◆ Aim:
In the mailing list thread below about an unstable query plan, how long does the query take to finish under PostgreSQL 14.4?

◆ Supplied passage:
** BEGIN **
This is very likely owing to a bad estimate.

Could you turn on "track_io_timing" and send us the EXPLAIN (ANALYZE, BUFFERS) output
for both the good and the bad plan?

Yours,
Laurenz Albe



Re: unstable query plan on pg 16,17,18

От
Attila Soki
Дата:
> On 23 Feb 2026, at 10:41, Laurenz Albe <laurenz.albe@cybertec.at> wrote:
>
> On Mon, 2026-02-23 at 10:37 +0100, Attila Soki wrote:
>> When upgrading from PostgreSQL 14.4, I noticed that one of my somewhat complex
>> analytical queries sometimes gets an inefficient plan under PostgreSQL 16, 17, and 18.
>> Under 14.4, the query runs with a stable plan and completes in 19 to 22 seconds.
>> In newer versions, the plan seems to be unstable, sometimes the query completes
>> in 17 to 20 seconds, sometimes it runs for 5 to 18 minutes with the inefficient plan.
>> This also happens even if the data is not significantly changed.
>
> This is very likely owing to a bad estimate.
>
> Could you turn on "track_io_timing" and send us the EXPLAIN (ANALYZE, BUFFERS) output
> for both the good and the bad plan?

Hi Laurenz,

Thank you for your reply. Here are the two explains.
In order to be able to publish the plans here, I have obfuscated the table and field names, but this is reversible, so
Ican provide more info if needed. 

plan-ok:
https://explain.depesz.com/s/hQvM

plan-wrong:
https://explain.depesz.com/s/uLvl

Best regards,
Attila




Re: unstable query plan on pg 16,17,18

От
Andrei Lepikhov
Дата:
On 23/2/26 10:41, Laurenz Albe wrote:
> On Mon, 2026-02-23 at 10:37 +0100, Attila Soki wrote:
>> When upgrading from PostgreSQL 14.4, I noticed that one of my somewhat complex
>> analytical queries sometimes gets an inefficient plan under PostgreSQL 16, 17, and 18.
>> Under 14.4, the query runs with a stable plan and completes in 19 to 22 seconds.
>> In newer versions, the plan seems to be unstable, sometimes the query completes
>> in 17 to 20 seconds, sometimes it runs for 5 to 18 minutes with the inefficient plan.
>> This also happens even if the data is not significantly changed.
> 
> This is very likely owing to a bad estimate.
> 
> Could you turn on "track_io_timing" and send us the EXPLAIN (ANALYZE, BUFFERS) output
> for both the good and the bad plan?

Since PG16, the optimiser changed a lot. So, there are plenty of 
possibilities that might happen - table statistics update, for example. 
So, we need at least EXPLAIN ANALYSE for 'good' and 'bad' cases to begin 
a discussion.

-- 
regards, Andrei Lepikhov,
pgEdge



Re: unstable query plan on pg 16,17,18

От
Attila Soki
Дата:
On 23 Feb 2026, at 16:54, Andrei Lepikhov <lepihov@gmail.com> wrote:

On 23/2/26 10:41, Laurenz Albe wrote:
On Mon, 2026-02-23 at 10:37 +0100, Attila Soki wrote:
When upgrading from PostgreSQL 14.4, I noticed that one of my somewhat complex
analytical queries sometimes gets an inefficient plan under PostgreSQL 16, 17, and 18.
** END **
◆ Collected material:
** BEGIN **
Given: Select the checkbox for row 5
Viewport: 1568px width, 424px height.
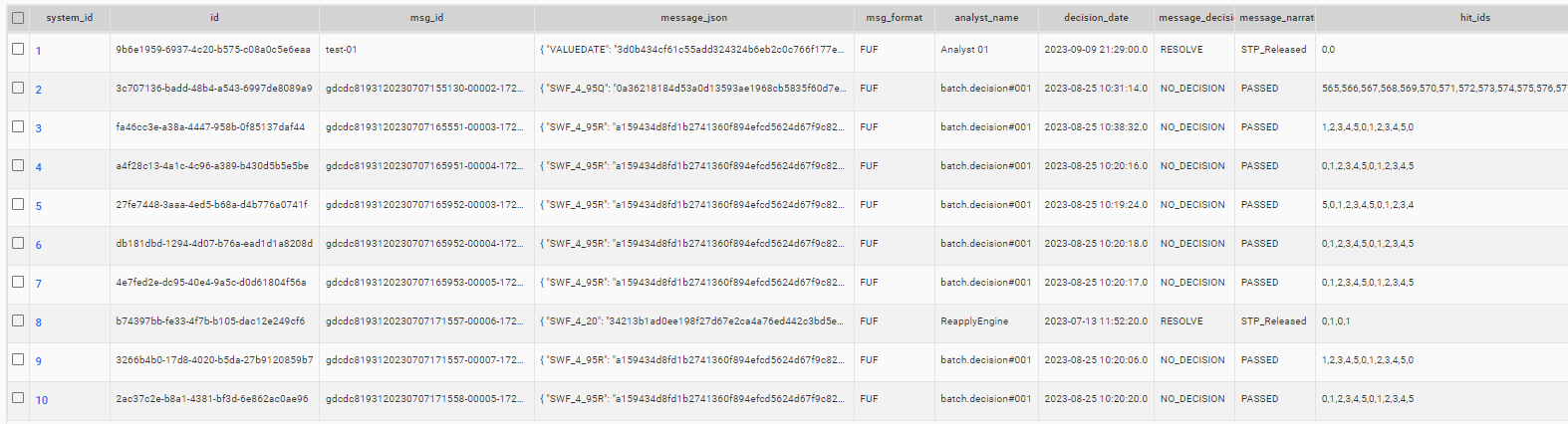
** END **
◆ Result of this task:
19 to 22 seconds